[Pointing data for screenshots]
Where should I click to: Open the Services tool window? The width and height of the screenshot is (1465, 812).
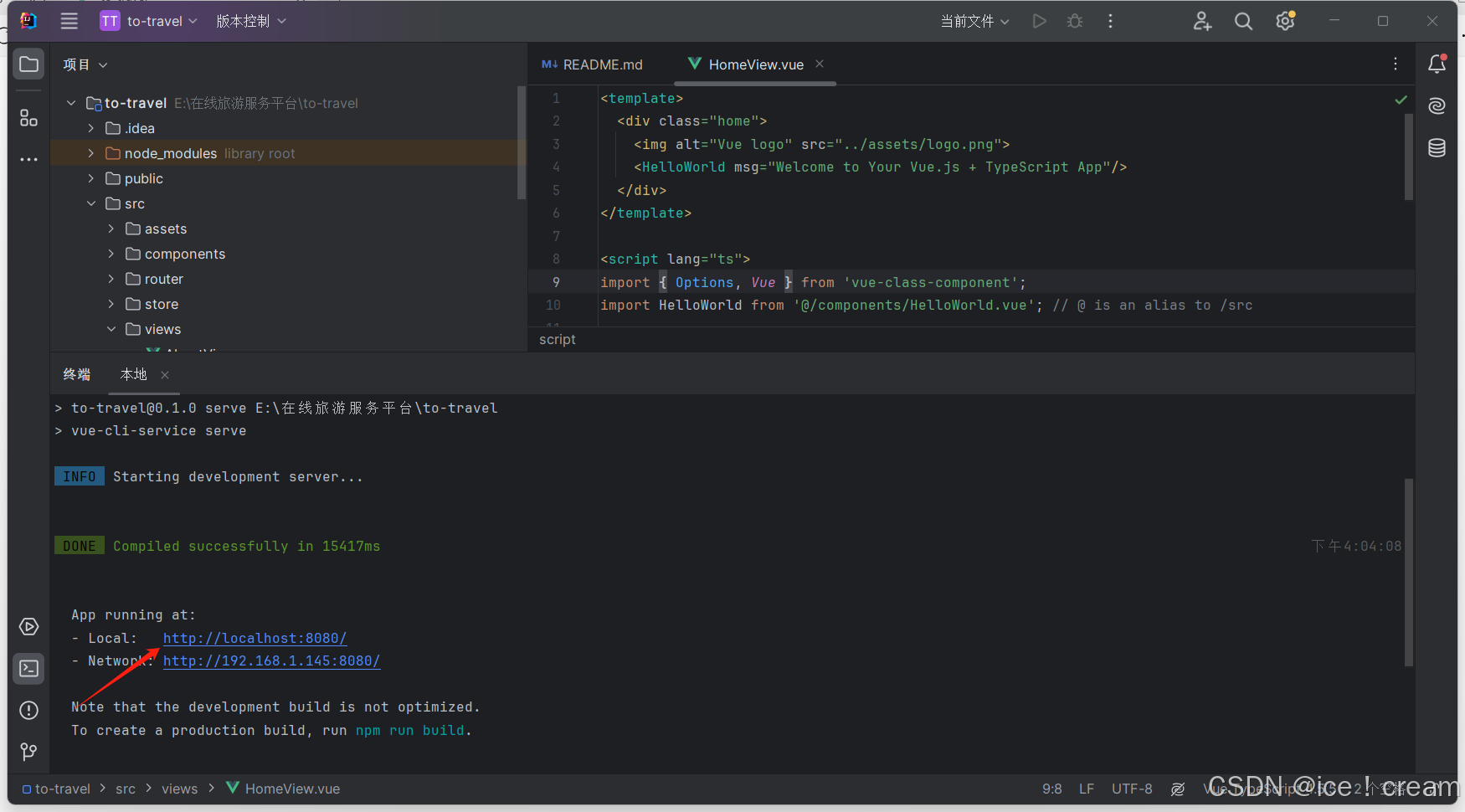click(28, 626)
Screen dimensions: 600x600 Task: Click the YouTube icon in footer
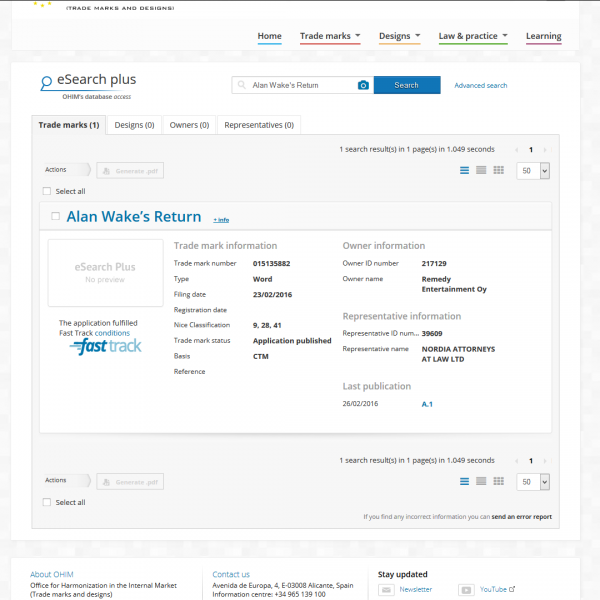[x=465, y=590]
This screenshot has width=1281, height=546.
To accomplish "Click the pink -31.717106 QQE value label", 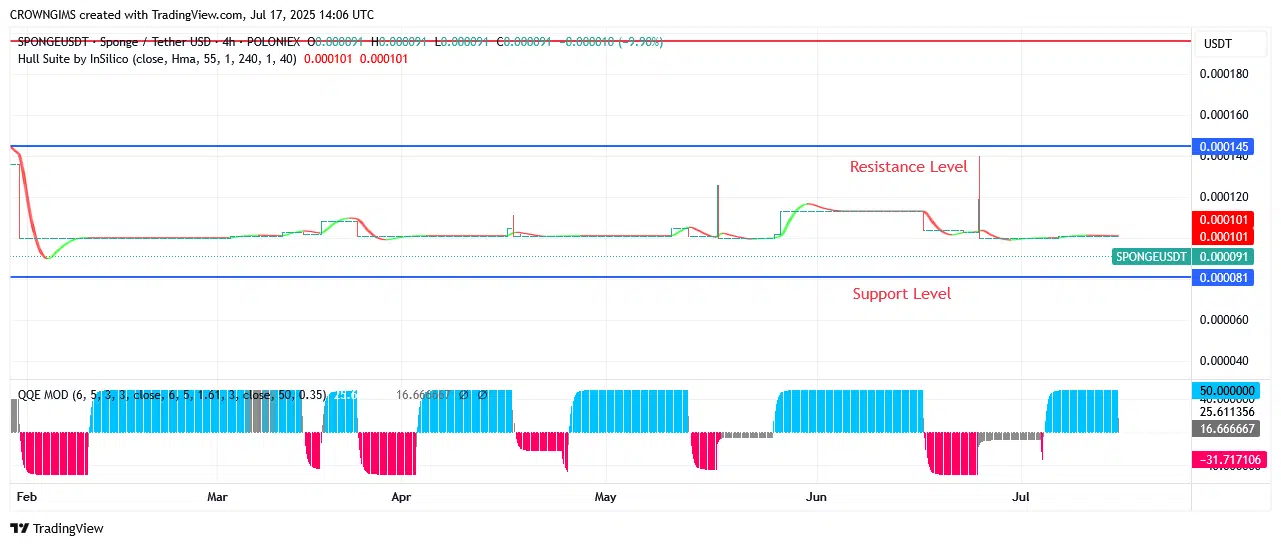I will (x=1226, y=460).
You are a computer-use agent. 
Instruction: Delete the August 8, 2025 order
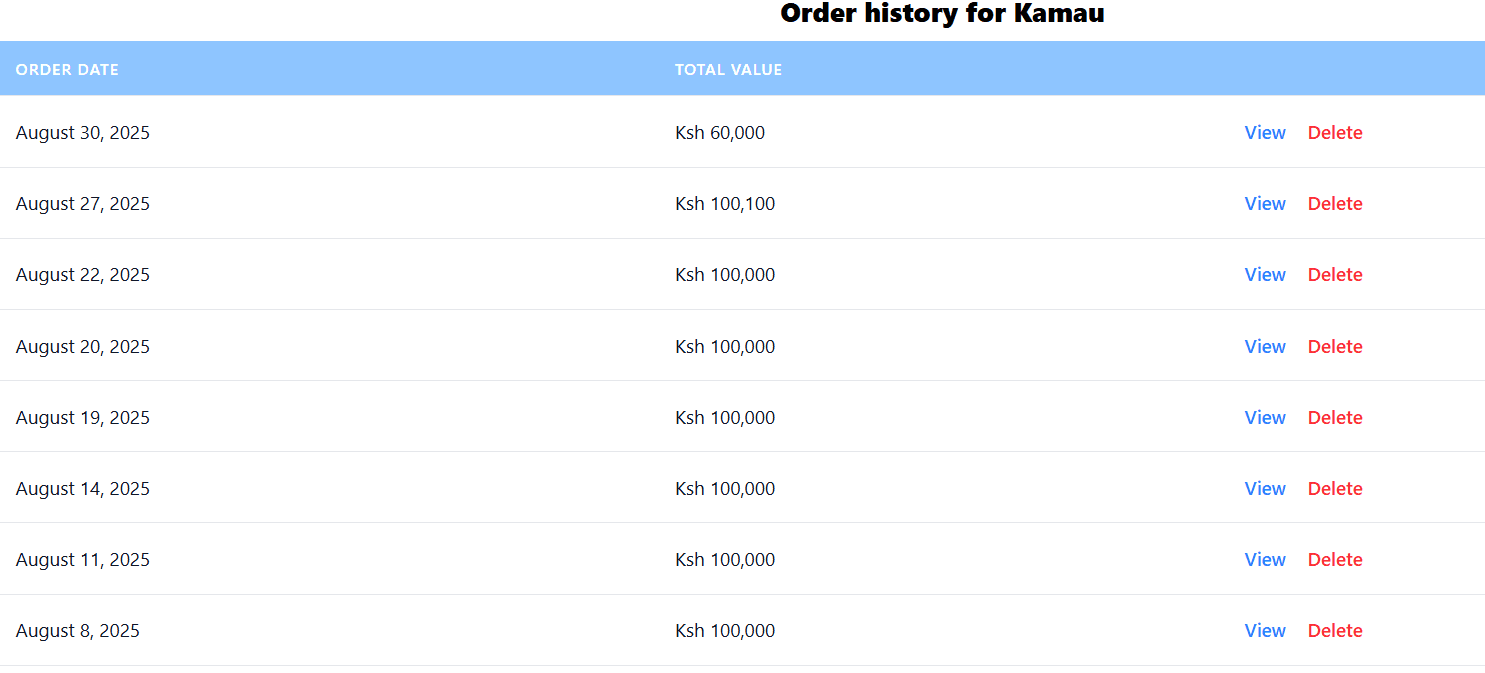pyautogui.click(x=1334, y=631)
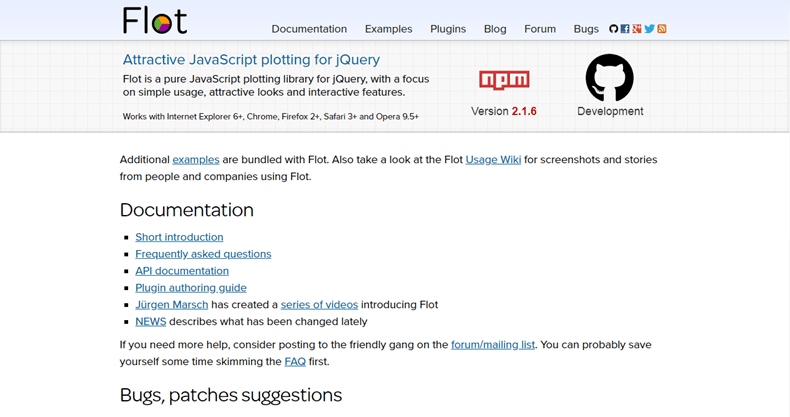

### WHAT NEEDS TO BE DONE
Please copy the rows from the start through the line containing "[x=465, y=590]", requests included, and offset each coordinate in the answers by adding 98 to it. Leave the pictures out.

### EXERCISE SOLUTION
Where should I click to: Open the Services tool window? The width and height of the screenshot is (1465, 812).
click(126, 724)
Screen dimensions: 600x600 Task: Click the YouTube icon in footer
[x=563, y=688]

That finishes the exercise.